=== Begin Enclosure ===
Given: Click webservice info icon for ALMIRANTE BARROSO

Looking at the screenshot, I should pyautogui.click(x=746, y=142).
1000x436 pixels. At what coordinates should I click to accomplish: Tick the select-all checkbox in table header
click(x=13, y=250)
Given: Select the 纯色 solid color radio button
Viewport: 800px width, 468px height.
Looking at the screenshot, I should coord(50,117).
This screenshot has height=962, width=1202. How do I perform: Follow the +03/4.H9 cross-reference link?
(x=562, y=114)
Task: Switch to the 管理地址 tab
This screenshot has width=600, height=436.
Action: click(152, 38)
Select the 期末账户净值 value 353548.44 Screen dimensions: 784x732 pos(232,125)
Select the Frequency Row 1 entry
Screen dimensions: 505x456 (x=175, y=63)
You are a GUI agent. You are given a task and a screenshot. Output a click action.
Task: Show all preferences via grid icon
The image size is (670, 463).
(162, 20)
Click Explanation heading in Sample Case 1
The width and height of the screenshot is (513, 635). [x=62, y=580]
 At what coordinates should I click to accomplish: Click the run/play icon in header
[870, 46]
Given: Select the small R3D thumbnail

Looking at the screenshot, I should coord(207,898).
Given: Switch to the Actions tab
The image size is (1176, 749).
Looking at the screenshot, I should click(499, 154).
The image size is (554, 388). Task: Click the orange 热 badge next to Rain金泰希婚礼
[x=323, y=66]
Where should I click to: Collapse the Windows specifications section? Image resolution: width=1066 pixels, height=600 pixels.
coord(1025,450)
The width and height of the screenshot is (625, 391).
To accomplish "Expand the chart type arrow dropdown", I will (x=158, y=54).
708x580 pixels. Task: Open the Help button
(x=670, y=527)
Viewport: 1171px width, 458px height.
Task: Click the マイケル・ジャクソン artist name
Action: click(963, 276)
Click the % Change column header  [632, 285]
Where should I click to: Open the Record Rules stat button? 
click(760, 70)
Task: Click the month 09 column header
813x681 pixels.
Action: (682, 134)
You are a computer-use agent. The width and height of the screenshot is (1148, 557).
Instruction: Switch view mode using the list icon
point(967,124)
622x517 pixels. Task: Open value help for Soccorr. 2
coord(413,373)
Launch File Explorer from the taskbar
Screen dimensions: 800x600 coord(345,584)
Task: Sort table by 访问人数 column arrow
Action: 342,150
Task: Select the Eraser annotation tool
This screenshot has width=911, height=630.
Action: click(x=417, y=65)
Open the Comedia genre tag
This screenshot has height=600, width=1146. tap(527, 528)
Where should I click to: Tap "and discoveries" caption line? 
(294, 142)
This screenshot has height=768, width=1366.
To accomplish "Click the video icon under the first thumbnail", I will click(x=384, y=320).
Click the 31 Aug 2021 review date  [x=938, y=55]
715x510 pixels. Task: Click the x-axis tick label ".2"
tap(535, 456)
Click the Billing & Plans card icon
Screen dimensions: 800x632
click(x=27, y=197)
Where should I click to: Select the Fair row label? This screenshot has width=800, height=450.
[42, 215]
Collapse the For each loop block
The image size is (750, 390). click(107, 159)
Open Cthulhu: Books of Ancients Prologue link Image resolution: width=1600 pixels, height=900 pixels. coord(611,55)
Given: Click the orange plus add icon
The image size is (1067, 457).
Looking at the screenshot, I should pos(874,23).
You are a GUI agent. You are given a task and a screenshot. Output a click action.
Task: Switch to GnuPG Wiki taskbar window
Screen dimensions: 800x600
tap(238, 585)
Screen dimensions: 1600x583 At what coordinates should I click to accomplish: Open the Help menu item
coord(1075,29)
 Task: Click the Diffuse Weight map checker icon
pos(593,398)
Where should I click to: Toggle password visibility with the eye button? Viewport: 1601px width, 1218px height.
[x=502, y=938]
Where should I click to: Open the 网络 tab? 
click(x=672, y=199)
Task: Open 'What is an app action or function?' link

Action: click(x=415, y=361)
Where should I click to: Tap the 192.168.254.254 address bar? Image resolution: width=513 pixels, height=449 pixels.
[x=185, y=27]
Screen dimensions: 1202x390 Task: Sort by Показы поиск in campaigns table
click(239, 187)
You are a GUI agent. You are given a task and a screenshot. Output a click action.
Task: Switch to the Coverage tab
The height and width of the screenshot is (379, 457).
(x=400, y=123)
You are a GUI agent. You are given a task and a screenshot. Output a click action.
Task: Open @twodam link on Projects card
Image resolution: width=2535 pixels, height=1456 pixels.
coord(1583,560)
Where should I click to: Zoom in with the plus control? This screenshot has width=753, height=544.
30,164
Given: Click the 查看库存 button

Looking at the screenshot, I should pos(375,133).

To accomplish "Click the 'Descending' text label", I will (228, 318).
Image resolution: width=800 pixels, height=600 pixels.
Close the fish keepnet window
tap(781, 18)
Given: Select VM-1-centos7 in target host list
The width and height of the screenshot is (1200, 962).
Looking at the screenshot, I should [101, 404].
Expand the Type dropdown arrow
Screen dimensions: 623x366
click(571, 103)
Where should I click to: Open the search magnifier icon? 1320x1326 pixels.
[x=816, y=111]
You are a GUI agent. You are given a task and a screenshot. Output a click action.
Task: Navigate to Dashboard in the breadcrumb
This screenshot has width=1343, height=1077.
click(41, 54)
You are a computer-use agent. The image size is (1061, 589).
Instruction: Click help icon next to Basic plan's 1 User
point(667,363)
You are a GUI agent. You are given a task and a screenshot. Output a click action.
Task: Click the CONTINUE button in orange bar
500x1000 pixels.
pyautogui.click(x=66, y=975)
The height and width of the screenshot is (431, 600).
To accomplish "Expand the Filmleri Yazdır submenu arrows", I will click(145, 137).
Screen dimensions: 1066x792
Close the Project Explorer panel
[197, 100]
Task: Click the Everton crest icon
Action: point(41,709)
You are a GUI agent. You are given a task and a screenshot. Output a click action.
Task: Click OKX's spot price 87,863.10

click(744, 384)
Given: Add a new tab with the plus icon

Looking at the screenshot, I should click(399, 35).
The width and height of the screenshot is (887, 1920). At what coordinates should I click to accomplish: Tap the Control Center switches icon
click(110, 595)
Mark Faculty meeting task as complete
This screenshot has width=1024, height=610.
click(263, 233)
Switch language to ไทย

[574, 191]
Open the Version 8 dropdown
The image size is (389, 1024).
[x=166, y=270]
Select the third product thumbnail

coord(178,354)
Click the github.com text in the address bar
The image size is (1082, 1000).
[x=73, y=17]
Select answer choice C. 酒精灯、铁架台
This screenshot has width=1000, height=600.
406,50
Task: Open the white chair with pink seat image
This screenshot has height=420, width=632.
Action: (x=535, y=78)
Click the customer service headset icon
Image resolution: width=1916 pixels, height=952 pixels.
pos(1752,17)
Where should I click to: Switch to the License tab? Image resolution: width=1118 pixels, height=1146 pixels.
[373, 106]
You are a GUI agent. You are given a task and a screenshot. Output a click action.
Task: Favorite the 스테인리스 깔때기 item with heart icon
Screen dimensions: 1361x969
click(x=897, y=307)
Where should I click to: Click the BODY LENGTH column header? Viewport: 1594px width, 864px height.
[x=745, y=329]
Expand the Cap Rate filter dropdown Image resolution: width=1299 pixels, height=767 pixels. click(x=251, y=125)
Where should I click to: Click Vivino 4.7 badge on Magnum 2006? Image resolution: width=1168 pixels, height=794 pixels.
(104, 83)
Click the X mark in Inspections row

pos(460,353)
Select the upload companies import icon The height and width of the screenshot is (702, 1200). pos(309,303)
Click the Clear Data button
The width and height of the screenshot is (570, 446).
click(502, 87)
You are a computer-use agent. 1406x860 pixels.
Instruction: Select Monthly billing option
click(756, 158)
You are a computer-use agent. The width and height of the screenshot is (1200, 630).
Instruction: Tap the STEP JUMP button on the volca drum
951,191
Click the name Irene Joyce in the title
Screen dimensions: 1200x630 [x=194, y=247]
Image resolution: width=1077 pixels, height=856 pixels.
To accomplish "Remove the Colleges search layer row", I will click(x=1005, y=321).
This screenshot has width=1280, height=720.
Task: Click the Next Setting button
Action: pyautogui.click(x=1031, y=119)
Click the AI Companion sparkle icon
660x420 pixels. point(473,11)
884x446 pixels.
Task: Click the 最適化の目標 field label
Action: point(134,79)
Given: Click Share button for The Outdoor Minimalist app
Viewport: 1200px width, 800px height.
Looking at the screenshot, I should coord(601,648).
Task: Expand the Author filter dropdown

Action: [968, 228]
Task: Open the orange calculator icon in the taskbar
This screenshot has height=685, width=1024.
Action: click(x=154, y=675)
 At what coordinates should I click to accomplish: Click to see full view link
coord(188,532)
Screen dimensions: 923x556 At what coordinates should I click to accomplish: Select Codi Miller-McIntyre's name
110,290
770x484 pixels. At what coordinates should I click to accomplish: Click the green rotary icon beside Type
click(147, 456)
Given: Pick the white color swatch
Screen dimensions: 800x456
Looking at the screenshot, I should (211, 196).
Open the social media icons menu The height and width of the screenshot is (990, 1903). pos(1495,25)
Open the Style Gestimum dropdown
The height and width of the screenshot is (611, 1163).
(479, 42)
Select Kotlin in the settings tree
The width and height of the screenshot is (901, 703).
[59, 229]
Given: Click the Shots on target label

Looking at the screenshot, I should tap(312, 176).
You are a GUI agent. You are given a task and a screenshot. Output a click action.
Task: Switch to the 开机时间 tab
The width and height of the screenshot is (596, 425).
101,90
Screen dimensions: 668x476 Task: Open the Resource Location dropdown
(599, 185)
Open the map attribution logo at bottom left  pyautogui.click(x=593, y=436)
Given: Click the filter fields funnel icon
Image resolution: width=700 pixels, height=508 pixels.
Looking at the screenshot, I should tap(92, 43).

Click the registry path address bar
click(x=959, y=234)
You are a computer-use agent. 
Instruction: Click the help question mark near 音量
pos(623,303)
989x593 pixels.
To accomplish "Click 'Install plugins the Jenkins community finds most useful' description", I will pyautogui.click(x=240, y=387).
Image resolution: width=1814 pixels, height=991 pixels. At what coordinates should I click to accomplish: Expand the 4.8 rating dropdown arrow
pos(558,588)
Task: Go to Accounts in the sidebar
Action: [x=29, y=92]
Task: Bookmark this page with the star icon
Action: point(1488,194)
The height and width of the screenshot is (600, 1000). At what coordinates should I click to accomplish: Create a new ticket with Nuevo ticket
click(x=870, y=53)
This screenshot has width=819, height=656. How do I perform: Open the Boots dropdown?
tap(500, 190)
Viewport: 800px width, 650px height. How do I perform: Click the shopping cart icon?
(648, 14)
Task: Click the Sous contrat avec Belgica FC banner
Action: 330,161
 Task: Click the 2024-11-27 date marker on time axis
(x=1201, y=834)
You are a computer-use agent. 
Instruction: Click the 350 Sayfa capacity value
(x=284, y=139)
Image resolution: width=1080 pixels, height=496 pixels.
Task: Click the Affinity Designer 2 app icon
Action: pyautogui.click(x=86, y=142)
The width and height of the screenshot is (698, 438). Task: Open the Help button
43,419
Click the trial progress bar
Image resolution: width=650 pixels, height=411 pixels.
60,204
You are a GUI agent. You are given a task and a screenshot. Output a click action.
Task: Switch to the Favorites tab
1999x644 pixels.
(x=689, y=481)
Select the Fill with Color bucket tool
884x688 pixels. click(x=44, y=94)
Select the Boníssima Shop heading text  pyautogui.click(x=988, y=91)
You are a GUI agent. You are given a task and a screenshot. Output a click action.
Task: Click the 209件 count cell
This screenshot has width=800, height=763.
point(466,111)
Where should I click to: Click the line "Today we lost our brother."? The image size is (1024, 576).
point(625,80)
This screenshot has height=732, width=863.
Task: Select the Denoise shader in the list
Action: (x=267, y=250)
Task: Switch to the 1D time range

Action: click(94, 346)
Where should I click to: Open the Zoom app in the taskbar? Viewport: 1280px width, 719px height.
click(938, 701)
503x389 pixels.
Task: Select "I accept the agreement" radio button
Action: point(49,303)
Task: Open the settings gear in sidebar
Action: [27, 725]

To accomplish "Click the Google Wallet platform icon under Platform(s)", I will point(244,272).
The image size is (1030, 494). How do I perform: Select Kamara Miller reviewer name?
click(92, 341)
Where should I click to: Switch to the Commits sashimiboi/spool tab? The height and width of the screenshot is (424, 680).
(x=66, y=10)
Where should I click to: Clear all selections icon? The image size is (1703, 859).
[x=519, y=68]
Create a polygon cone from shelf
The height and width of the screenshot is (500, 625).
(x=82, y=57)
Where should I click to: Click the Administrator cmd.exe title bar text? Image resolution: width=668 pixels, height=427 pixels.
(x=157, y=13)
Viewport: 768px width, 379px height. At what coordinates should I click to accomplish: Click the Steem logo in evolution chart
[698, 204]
=== End Enclosure ===
What you have to do => Could you report every line of the material that contains the string "computer"?

Your response =>
You are a computer-use agent. The width and height of the screenshot is (1148, 557).
You are a computer-use agent. The image size is (1061, 589).
You are a computer-use agent. 1406x860 pixels.
You are a computer-use agent. The width and height of the screenshot is (1200, 630).
You are a computer-use agent. 
You are a computer-use agent. 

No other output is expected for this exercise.